All diplomatic agents are liable to be put, so to speak, in a corner, and are none the worse for it. Minister Adams had nothing in especial to complain of; his position was good while it lasted, and he had only the chances of war to fear. The son had no such compensations. Brought over in order to help his father, he could conceive no way of rendering his father help, but he was clear that his father had got to help him. To him, the Legation was social ostracism, terrible beyond anything he had known. Entire solitude in the great society of London was doubly desperate because his duties as private secretary required him to know everybody and go with his father and mother everywhere they needed escort. He had no friend, or even enemy, to tell him to be patient. Had any one done it, he would surely have broken out with the reply that patience was the last resource of fools as well as of sages; if he was to help his father at all, he must do it at once, for his father would never so much need help again. In fact he never gave his father the smallest help, unless it were as a footman, clerk, or a companion for the younger children.

  He found himself in a singular situation for one who was to be useful. As he came to see the situation closer, he began to doubt whether secretaries were meant to be useful. Wars were too common in diplomacy to disturb the habits of the diplomat. Most secretaries detested their chiefs, and wished to be anything but useful. At the St. James's Club, to which the Minister's son could go only as an invited guest, the most instructive conversation he ever heard among the young men of his own age who hung about the tables, more helpless than himself, was: "Quel chien de pays!" or, "Que tu es beau aujourd'hui, mon cher!" No one wanted to discuss affairs; still less to give or get information. That was the affair of their chiefs, who were also slow to assume work not specially ordered from their Courts. If the American Minister was in trouble to-day, the Russian Ambassador was in trouble yesterday, and the Frenchman would be in trouble to-morrow. It would all come in the day's work. There was nothing professional in worry. Empires were always tumbling to pieces and diplomats were always picking them up.

  This was his whole diplomatic education, except that he found rich veins of jealousy running between every chief and his staff. His social education was more barren still, and more trying to his vanity. His little mistakes in etiquette or address made him writhe with torture.

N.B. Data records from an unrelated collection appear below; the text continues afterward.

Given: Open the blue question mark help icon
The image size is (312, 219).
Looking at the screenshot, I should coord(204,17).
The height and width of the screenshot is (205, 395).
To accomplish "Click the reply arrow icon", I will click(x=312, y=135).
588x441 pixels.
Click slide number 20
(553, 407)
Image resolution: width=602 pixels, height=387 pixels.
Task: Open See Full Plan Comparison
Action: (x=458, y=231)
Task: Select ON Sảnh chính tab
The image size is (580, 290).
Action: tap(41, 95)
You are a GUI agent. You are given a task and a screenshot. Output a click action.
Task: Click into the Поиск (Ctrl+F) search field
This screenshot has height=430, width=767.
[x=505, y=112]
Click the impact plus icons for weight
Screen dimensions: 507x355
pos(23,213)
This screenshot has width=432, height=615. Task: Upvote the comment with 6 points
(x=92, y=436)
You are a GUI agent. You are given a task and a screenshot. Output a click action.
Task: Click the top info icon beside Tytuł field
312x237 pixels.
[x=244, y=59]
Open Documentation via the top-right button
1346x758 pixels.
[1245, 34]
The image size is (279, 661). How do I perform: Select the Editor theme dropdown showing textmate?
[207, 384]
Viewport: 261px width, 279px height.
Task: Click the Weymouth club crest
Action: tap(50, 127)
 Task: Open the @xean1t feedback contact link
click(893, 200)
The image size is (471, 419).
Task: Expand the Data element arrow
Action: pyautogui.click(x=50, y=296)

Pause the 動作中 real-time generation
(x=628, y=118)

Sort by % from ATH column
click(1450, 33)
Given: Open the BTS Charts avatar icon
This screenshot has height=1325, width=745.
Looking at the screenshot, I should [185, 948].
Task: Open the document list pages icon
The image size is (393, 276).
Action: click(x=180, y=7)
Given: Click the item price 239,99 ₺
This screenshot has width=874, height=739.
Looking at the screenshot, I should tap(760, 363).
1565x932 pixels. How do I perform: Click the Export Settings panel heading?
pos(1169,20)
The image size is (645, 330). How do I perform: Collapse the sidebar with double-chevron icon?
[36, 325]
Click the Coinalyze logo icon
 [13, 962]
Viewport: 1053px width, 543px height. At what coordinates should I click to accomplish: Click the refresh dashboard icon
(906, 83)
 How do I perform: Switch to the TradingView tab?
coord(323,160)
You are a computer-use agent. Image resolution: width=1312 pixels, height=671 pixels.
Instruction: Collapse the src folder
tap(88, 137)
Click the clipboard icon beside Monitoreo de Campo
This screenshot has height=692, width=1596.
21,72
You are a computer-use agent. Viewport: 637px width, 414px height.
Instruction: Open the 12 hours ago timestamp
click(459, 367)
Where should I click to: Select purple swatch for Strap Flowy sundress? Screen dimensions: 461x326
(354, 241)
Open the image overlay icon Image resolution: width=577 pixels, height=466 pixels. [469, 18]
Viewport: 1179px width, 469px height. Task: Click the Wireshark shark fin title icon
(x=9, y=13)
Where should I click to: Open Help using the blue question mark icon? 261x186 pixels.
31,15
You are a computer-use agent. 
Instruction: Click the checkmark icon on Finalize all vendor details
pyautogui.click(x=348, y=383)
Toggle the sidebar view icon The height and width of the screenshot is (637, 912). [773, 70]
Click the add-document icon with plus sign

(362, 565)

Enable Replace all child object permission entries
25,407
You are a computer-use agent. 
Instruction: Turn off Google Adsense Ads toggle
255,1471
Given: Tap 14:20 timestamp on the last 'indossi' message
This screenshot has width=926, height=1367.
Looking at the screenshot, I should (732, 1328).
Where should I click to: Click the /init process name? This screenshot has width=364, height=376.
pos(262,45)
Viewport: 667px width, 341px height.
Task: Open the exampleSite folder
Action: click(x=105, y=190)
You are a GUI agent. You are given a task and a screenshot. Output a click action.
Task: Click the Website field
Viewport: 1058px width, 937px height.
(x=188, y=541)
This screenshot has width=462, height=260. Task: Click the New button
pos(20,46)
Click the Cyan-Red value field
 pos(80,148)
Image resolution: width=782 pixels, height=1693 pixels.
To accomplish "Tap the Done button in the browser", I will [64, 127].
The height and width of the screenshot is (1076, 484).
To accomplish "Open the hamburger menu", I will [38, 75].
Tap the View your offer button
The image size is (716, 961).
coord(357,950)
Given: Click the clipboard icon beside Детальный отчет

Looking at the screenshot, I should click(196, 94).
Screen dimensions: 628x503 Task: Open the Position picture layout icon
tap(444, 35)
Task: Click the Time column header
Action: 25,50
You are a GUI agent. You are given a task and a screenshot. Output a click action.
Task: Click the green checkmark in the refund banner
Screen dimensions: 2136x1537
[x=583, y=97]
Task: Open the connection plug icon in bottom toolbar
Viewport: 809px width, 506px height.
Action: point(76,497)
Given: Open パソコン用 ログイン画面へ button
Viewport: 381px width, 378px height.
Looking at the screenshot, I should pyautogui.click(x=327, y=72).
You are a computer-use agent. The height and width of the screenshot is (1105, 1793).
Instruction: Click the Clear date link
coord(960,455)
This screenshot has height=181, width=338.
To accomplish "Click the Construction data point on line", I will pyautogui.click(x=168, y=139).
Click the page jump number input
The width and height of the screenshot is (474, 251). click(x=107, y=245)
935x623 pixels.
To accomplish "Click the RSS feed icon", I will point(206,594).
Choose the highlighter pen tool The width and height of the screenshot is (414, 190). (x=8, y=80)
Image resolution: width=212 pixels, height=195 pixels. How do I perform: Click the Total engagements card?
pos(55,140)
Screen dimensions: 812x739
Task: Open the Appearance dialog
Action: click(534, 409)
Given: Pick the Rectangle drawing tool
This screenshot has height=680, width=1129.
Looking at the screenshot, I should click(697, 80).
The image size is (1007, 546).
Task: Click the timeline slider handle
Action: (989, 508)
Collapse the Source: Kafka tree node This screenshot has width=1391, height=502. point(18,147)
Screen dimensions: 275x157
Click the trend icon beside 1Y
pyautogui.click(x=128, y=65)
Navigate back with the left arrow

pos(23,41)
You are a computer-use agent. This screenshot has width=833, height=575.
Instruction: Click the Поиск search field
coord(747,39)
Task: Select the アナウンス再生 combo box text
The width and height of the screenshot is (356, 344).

He never forgot the first two or three social functions he attended: one an afternoon at Miss Burdett Coutts's in Stratton Place, where he hid himself in the embrasure of a window and hoped that no one noticed him; another was a garden-party given by the old anti-slavery Duchess Dowager of Sutherland at Chiswick, where the American Minister and Mrs. Adams were kept in conversation by the old Duchess till every one else went away except the young Duke and his cousins, who set to playing leap-frog on the lawn. At intervals during the next thirty years Henry Adams continued to happen upon the Duke, who, singularly enough, was always playing leap-frog. Still another nightmare he suffered at a dance given by the old Duchess Dowager of Somerset, a terrible vision in castanets, who seized him and forced him to perform a Highland fling before the assembled nobility and gentry, with the daughter of the Turkish Ambassador for partner. This might seem humorous to some, but to him the world turned to ashes.

  When the end of the season came, the private secretary had not yet won a private acquaintance, and he hugged himself in his solitude when the story of the battle of Bull Run appeared in the Times. He felt only the wish to be more private than ever, for Bull Run was a worse diplomatic than military disaster. All this is history and can be read by public schools if they choose; but the curious and unexpected happened to the Legation, for the effect of Bull Run on them was almost strengthening. They no longer felt doubt. For the next year they went on only from week to week, ready to leave England at once, and never assuming more than three months for their limit.